Whether tax cuts do much to improve the wellbeing of employees and the economy more generally is contestable. What is uncontested is that cutting business and income taxes will reduce government revenue.
This year the government expects to raise around $433.49 billion in total revenue, with income tax expected to bring in $204 billion, while company tax will deliver $77.8 billion. On the expenditure side, the government expects to spend around $464 billion. The largest area of spending is in social services — around $164 billion, the bulk of which ($109 billion) is spent on the elderly, veterans and people with disabilities.
Family support payments account for around $37 billion, with payments and services to the unemployed and sick costing around $12 billion or little more than 7.3 per cent of the social services budget. Spending on health is around $75 billion, with education costing taxpayers a further $33.8 billion. Defence spending comes in at $30.5 billion.
Reducing the corporate tax rate and cutting income tax does not come cheap, with the loss to revenue running into several billion dollars each year. The cumulative impact of the original proposal to cut the corporate tax rate for all businesses was estimated to be in order of $50 billion over the decade. Those advocating for cuts will suggest that increased economic activity through investment and job creation will make up for the loss of revenue over time. In its tax reform paper Re-think, the government suggests increased economic activity will offset only between 45 per cent and 60 per cent of the initial cost of the corporate cuts over the medium term.
A reduction in tax will inevitably lead to cuts in expenditure and government services. At a time of low wages growth and increasing energy costs, there will be more and not less pressure on the budget as the public look to government to provide them with relief from increasing costs on the household budget.

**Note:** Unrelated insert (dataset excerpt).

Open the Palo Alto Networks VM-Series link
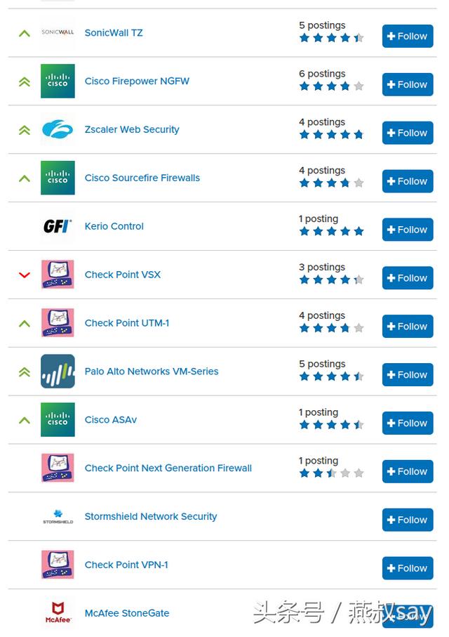The width and height of the screenshot is (449, 637). pos(152,372)
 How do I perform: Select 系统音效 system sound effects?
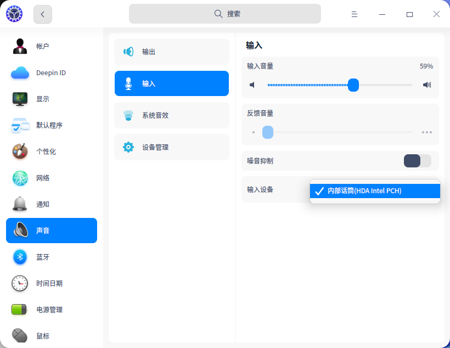click(x=171, y=115)
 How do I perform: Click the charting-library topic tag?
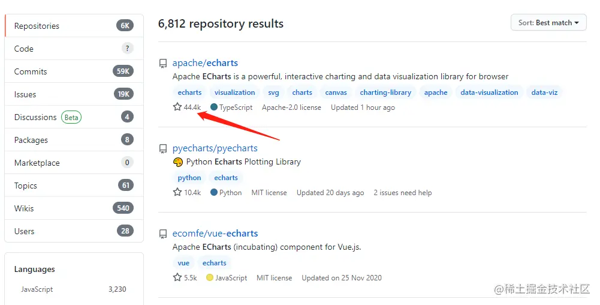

Governments are notorious when it comes to extenuating the positives and diminishing the negatives of their policies. This debate on tax will follow that script. Just like in Linsday's tale, government is trying to make us believe that they have in their possession a magic budget bowl that can reduce revenue without cutting services and negatively affecting the average punter. In the end both are fairy tales but the impacts on society are real and in particular for the poor and marginalised in our society.
Joe Zabar is the Director of Economic Policy for Catholic Social Services Australia and author of An Economy that works for All (Australian Catholic Social Justice Council, 2017).